**GIVEN PROBLEM**.
How many lines of the entries below contain the string "pixels"? Reply with the number alone.

**EXERCISE DATA**.
═══

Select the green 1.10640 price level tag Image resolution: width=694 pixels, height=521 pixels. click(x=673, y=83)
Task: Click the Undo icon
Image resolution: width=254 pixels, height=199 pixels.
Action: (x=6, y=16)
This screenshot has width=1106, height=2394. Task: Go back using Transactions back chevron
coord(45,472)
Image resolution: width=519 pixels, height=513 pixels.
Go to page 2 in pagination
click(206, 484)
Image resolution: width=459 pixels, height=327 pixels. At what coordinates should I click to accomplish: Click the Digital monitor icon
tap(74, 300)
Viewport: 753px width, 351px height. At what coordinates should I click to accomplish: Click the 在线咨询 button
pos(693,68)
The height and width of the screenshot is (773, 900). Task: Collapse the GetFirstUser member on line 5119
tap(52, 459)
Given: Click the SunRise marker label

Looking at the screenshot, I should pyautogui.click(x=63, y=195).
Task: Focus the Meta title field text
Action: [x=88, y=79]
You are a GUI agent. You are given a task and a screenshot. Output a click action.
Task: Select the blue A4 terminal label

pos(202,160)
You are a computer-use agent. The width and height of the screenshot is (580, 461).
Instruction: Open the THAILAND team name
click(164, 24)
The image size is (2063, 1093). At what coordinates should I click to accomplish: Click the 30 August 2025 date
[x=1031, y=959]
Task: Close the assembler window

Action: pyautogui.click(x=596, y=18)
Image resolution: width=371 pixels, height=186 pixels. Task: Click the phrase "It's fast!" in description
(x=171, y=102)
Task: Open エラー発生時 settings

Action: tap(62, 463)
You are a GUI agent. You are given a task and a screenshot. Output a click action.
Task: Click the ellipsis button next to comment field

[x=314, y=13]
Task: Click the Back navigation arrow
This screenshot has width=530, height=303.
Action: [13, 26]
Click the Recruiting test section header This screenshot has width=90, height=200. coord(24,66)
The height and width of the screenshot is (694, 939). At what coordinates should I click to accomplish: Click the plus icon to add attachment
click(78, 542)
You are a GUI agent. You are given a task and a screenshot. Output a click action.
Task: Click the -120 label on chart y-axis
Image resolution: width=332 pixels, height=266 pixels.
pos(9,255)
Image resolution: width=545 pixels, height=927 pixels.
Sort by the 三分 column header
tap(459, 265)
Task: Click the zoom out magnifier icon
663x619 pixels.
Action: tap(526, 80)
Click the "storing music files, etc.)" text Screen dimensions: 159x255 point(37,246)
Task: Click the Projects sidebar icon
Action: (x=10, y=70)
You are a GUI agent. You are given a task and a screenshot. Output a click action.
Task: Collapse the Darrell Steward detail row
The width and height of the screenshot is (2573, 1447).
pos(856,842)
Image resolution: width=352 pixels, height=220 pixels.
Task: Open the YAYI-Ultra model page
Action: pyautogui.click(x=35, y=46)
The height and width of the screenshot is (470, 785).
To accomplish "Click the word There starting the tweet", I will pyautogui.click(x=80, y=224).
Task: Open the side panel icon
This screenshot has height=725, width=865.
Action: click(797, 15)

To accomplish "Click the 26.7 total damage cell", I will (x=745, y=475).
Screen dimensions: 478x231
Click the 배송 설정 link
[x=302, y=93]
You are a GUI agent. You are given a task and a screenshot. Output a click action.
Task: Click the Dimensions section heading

═══

**RESULT OF THE EXERCISE**.
9